OBJECTIVE To prevent early closure of growth plate and developmental deformities of limbs by allografts of cultured cartilages into growth plate defects of rabbits. METHODS Chondrocytes isolated from articular cartilage of 1-month rabbits formed cartilage after cultivation in centrifuge tubes. The cartilages cultured for two weeks were implanted into growth plate defects of proximal tibiae of 6-weeks rabbits. At 4th and 16th weeks, X-ray, histologic and immunohistochemical examination were performed. RESULTS The tibiae had no marked deformities after 4 weeks of operation. Histologic examinations showed that the defects were filled with cartilage. Immunohistochemical results of type II collagen were positive.
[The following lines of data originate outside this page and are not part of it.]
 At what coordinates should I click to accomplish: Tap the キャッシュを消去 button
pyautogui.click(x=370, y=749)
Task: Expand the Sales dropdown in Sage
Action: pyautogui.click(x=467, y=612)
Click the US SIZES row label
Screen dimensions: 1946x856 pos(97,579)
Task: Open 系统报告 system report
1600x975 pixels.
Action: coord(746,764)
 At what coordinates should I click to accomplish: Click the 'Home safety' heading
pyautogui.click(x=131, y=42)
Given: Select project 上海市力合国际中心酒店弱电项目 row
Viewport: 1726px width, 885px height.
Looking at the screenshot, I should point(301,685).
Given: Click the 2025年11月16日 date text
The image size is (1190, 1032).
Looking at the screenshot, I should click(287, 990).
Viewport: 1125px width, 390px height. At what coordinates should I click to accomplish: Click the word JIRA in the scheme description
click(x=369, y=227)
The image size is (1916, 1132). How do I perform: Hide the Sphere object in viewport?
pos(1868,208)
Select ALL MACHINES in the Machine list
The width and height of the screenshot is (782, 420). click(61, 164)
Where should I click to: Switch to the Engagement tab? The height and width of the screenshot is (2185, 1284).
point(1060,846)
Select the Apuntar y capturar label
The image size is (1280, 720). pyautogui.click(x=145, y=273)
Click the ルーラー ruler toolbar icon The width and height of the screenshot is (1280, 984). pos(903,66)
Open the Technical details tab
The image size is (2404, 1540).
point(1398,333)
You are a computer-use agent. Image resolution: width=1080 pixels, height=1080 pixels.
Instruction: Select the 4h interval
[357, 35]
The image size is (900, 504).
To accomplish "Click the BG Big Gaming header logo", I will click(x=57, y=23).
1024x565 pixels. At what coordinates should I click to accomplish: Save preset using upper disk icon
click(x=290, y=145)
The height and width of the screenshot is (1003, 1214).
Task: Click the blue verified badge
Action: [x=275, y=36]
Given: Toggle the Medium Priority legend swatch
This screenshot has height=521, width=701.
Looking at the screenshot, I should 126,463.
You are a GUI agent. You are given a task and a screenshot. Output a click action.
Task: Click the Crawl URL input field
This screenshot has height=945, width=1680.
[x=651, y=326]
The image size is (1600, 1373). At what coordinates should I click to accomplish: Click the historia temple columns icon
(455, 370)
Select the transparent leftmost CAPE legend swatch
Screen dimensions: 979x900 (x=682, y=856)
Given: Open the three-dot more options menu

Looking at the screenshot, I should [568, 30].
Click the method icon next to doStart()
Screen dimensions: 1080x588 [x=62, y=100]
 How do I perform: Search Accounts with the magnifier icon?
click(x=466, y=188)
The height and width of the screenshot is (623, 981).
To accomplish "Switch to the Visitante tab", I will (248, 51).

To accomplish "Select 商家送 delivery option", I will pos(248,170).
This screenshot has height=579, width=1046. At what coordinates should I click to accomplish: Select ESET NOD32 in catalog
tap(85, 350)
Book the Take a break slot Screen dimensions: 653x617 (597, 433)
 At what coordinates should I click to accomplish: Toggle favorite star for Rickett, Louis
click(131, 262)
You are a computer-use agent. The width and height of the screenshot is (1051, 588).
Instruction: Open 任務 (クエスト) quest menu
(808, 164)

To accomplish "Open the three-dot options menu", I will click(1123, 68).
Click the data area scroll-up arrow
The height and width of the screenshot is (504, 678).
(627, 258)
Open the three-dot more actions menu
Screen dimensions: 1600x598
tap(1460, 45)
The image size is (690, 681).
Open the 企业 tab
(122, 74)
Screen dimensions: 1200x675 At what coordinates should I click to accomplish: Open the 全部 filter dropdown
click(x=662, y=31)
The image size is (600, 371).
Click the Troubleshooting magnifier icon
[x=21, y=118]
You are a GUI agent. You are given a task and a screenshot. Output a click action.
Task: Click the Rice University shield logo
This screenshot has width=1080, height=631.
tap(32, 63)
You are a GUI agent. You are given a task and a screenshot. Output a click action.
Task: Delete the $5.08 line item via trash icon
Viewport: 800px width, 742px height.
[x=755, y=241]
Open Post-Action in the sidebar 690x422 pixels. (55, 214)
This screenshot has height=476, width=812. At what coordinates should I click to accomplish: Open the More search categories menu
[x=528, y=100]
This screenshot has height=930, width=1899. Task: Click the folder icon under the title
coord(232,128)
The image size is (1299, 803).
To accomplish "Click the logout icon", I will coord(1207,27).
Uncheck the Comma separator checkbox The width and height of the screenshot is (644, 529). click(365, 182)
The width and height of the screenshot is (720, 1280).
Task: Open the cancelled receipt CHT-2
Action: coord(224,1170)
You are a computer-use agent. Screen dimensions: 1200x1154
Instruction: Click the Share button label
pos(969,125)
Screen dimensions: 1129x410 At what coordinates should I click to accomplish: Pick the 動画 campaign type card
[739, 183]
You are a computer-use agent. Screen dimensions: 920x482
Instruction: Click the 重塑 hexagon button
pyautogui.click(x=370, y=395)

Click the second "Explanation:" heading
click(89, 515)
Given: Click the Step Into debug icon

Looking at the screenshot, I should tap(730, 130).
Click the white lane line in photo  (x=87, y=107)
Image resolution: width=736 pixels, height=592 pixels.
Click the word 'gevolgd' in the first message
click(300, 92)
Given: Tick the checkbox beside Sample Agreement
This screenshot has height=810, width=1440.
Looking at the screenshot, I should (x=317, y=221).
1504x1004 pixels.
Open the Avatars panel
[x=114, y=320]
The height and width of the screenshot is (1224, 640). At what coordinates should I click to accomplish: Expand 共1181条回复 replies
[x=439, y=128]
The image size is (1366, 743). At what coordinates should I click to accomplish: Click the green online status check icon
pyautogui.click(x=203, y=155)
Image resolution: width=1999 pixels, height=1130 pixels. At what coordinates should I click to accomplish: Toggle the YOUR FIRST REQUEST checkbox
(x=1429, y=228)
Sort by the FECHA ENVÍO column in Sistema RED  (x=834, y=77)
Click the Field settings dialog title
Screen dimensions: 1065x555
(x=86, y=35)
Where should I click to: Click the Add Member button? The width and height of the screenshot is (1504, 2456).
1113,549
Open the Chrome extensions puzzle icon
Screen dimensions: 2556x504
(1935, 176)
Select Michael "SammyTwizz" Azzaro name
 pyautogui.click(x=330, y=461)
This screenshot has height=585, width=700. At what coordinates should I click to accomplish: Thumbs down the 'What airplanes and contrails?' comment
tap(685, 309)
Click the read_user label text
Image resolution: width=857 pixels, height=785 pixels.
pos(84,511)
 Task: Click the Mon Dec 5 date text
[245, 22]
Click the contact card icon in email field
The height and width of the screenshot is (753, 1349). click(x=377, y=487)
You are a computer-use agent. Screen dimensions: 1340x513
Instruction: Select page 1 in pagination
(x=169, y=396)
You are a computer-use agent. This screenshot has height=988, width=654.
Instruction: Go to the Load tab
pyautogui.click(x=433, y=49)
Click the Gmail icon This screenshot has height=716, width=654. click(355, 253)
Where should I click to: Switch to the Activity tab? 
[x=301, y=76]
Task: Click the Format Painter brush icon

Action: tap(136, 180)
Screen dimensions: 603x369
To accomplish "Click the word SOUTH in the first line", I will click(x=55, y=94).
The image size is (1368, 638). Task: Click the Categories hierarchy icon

The tibiae with allografts of cultured cartilages had no evident deformities after 16 weeks of operation. Histologic examination showed nearly closure of growth plates. On the contrary, the tibiae on control side formed severe deformities and growth plate were closed. CONCLUSION Allograft of cultured cartilages into growth plate defects may replace lost growth plate tissues, maintain normal growth of limbs and prevent developmental deformity.